Figure 10.1 The hierarchy of spaces
This hierarchy of spaces is, on the doctrine of powers view, also a hierarchy of the structures and energies of universal consciousness. Each higher dimension comprehends all the other dimensions within it, is more intense in its degree of consciousness, and manifests higher frequencies of energies.
So we get a conjectural model of a universe of manifold spaces: there is the first subtle realm which transcends yet interpenetrates the second subtle realm, which in turn transcends yet interpenetrates the four-dimensional subtle matrix of the physical world. And all this structured diversification is of consciousness itself, of which my consciousness and your consciousness are illusorily restricted parts. We can break out of the illusion, and get going on the wider reaches of spatial reality.

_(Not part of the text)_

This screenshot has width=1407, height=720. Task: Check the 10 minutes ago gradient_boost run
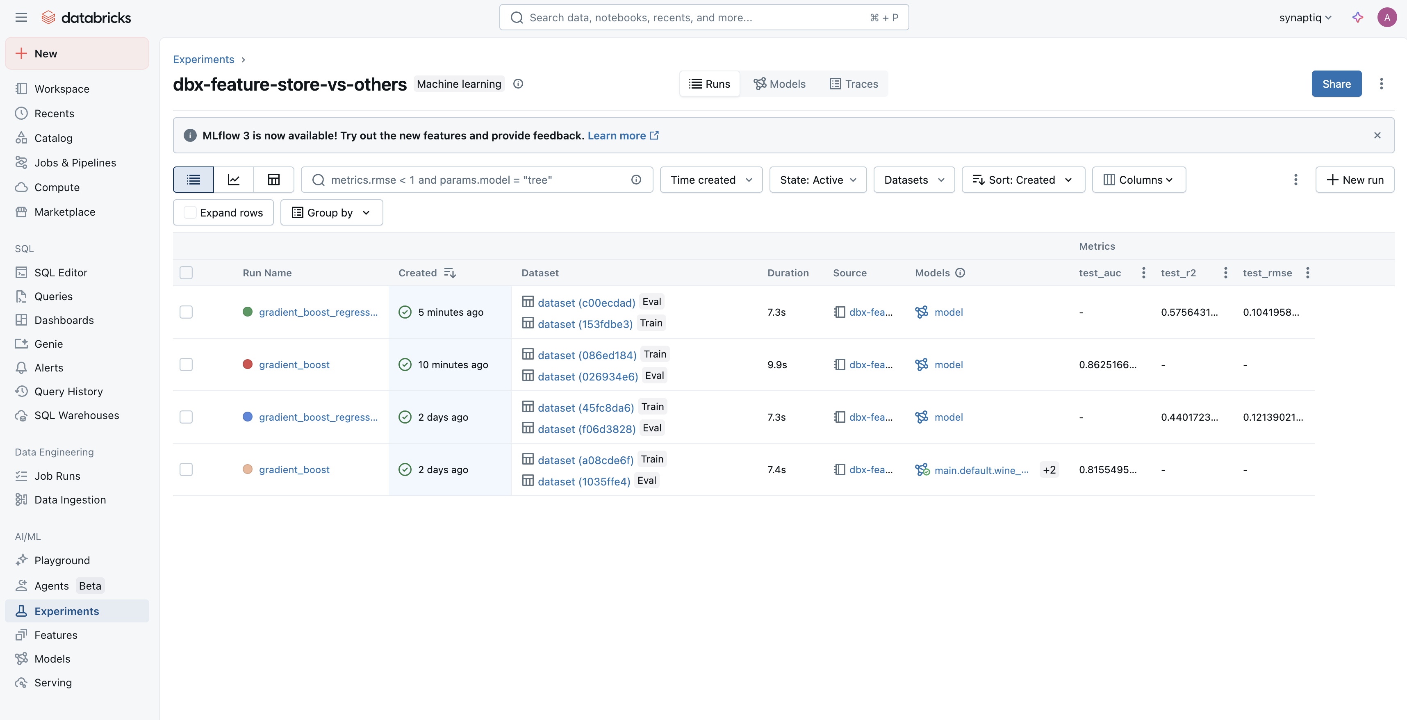pyautogui.click(x=186, y=364)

Roughly speaking, the first and second subtle realms mentioned here correspond to the higher subtle level, and the interaction between the second subtle realm and the subtle matrix to thelower subtle level, of Grof’s cartography of transpersonal states (Grof, 1988: 39).
7. Dimensional clusters
We grasp the first three dimensions of space in one go. We don’t first learn to master one dimension, the line, then two dimensions, the plane, then three dimensions, the solid and the enclosed or open space. We take them on board in a cluster. They come in our ordinary consciousness together.
I believe it is essentially the same with the second three dimensions of space, the fourth, fifth and sixth. When I enter my levity line and thence into all-at-once four dimensional awareness of the subtle matrix of my physical body, at the same time I have five dimensional awareness of the way in which my subtle body proper interpenetrates my subtle matrix and thence my physical body. Also at the same time I have at least incipient six dimensional awareness of subtle domains within and beyond my subtle body frequencies: because I can choose to open myself up to these higher frequencies and make my six dimensional awareness explicit.

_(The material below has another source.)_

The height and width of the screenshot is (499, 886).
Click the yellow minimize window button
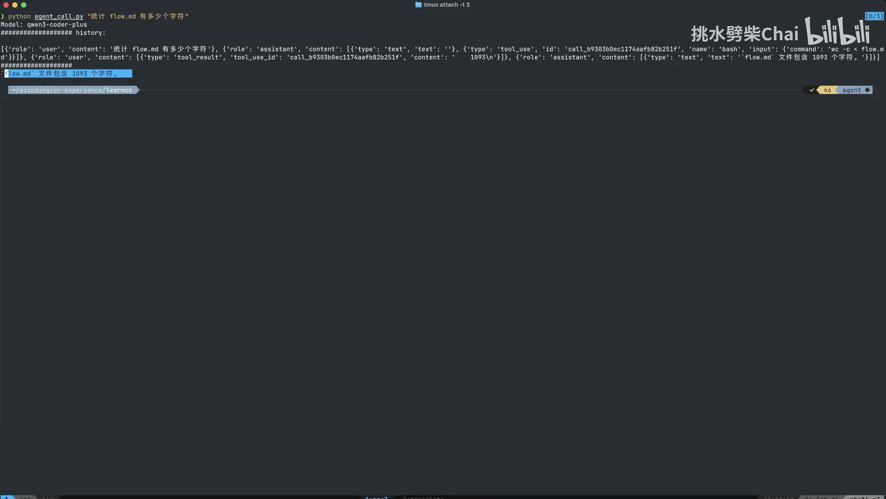(x=15, y=5)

There is nothing particularly mysterious, problematic or esoteric about this experiential cluster of the fourth, fifth and sixth spatial dimensions. It’s just a matter of doing the exercises that open up your awareness at the matrix level, and noticing how the cluster comes. At any rate, it is not really any more mysterious than how the first three dimensions of line, plane and solid all come together.
The first cluster initiates us into spatial extension – the without of space. The second cluster initiates us into spatial intension – the within of space. I give the word ‘intension’ here a new technical meaning. In relation to any domain of subtle space, it refers to three things: the degree or intensity of consciousness of which that space is the form; the degree or frequency of its energies; and the degree to which it includes, by virtue of its multi-dimensional structure, other spaces which it interpenetrates and yet transcends.
Physical birth launches us into the first cluster, physical death into the second cluster – when our consciousness starts to function explicitly in the subtle body. But we need not wait to be born into the subtle body at death. We can start to become our own ally now, awakening ourselves to explicit subtle action in the midst of earthly life.